Segment Open
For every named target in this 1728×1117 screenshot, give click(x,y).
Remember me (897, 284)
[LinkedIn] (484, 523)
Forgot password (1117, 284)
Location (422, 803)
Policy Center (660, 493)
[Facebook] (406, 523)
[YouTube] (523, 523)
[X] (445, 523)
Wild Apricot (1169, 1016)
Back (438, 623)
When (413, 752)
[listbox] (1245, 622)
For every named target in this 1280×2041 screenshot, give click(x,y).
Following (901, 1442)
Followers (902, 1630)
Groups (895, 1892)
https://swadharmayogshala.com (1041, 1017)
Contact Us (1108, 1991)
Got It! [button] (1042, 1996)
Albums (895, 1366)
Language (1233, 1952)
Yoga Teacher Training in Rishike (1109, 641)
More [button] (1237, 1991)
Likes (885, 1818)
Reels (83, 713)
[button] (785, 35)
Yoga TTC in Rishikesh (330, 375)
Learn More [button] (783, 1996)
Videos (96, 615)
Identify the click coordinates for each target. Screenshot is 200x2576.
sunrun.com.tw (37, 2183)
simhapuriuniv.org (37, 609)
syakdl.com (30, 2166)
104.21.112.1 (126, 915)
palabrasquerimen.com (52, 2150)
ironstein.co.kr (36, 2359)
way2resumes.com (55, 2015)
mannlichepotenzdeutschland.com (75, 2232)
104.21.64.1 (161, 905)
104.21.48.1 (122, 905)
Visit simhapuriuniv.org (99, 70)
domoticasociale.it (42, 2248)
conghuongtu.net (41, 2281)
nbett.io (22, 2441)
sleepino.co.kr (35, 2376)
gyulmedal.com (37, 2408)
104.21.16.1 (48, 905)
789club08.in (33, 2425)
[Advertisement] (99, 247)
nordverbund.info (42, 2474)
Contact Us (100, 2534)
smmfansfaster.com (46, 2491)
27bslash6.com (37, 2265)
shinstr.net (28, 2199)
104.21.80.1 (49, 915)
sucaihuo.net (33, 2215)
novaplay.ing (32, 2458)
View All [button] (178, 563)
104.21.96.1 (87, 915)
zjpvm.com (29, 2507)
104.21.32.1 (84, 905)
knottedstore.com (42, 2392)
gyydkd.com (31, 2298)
Segment Closed
Directions for this task
The lines to copy are those above that contain the string "target".

Exercise response
For every named target in this 1728×1117 screenshot, give click(x,y).
For every named target in this 1280×2041 screenshot, give click(x,y).
Identify the click coordinates for each target. Screenshot is 200x2576.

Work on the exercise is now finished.